Excerpt to read >>
The Meet was rounded off by an excellent meal in the Falls of Dochart Hotel.

 

My thanks to Mike for organizing the Meet, to everyone else for their company, and congratulations to Brian for “compleating” his Munros.

 

Chris Knowles

 

 

 

CHAMONIX TO ZERMATT - THE “WALKERS’ HAUTE ROUTE”: Meet No 227 (Sunday 17 – Sunday 31 August 2004)

 

The aim of this year’s Alpine Meet was to undertake the long distance walk “The Walkers Haute Route” from Chamonix to Zermatt.  In addition, Chris Knowles and I planned to make a guided ascent of the 4160m Breithorn when we arrived in Zermatt.

 

On the 12 day trek to Zermatt, Chris, Paul Cassell and I walked around 150 kilometres and ascended over 30,000ft, crossing a great many passes of which 9 were 9-10,000ft high.  And we skirted more glaciers than we could count.  Chris and I also succeeded in making our planned ascent of the Breithorn.  And the three of us spent our “rest day” walking up into the Täsch valley and back to Zermatt.

 

Some days were very hard work with long ascents and descents, although the easier days allowed us to recover.  But it was the vistas of snow-covered mountains that grabbed our attention every day.  In fact from the summit of the Breithorn so many peaks were in view, ranging from Mont Blanc to Monte Rosa and the faraway Gran Paradiso (the area of our Alpine Meet four years ago), that it was impossible to identify all of them.  The entire two week trip - skilfully organised by Chris - was simply fantastic with superb views in all directions.  The accommodation was good, being generally in valley based dortoirs with three nights in high altitude mountain huts.  The weather was mainly dry and sunny, though we did endure a morning of sleet showers, several hard frosts, and a day of torrential rain.  I enjoyed every minute of it, this trip being one of the best I’ve ever been on.

 

A flight to Geneva and then a comfortable bus trip saw Paul, Chris and myself in Chamonix spending the first sunny Saturday afternoon window shopping, having a few beers and admiring the vista of peaks on the Mont Blanc massif.  Our plan was to catch the early bus next day to Argentière at the end of the valley and start our walk from there.  Although we were up bright and early we nearly missed the bus as it was 20 minutes early.  But this was not unwelcome and, even more happily, the driver refused to charge us any fares.  Alighting in the middle of Argentière, we walked across the river L’Arve and set off up an easy climb through trees and around the mountain side to Le Tour.  Here the path wound its way steeply up open hillside, which meant a 2 hour grind in strong sun.  The hut on top of the Col de Balme provided cold drinks and, temporarily refreshed, we continued steeply downhill for 2 hours to Trient and a cold beer in the local Relais where Chris had booked accommodation in the dortoir.  A 5½ hour day and an easyish start to our trip.

Set exercise >> Write out everything in the meet report from "The aim of this" down to "arrived in Zermatt.", word for word.

Source material >>
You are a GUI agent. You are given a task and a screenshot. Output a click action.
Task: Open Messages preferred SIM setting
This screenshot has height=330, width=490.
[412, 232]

Reply >>
The aim of this year’s Alpine Meet was to undertake the long distance walk “The Walkers Haute Route” from Chamonix to Zermatt.  In addition, Chris Knowles and I planned to make a guided ascent of the 4160m Breithorn when we arrived in Zermatt.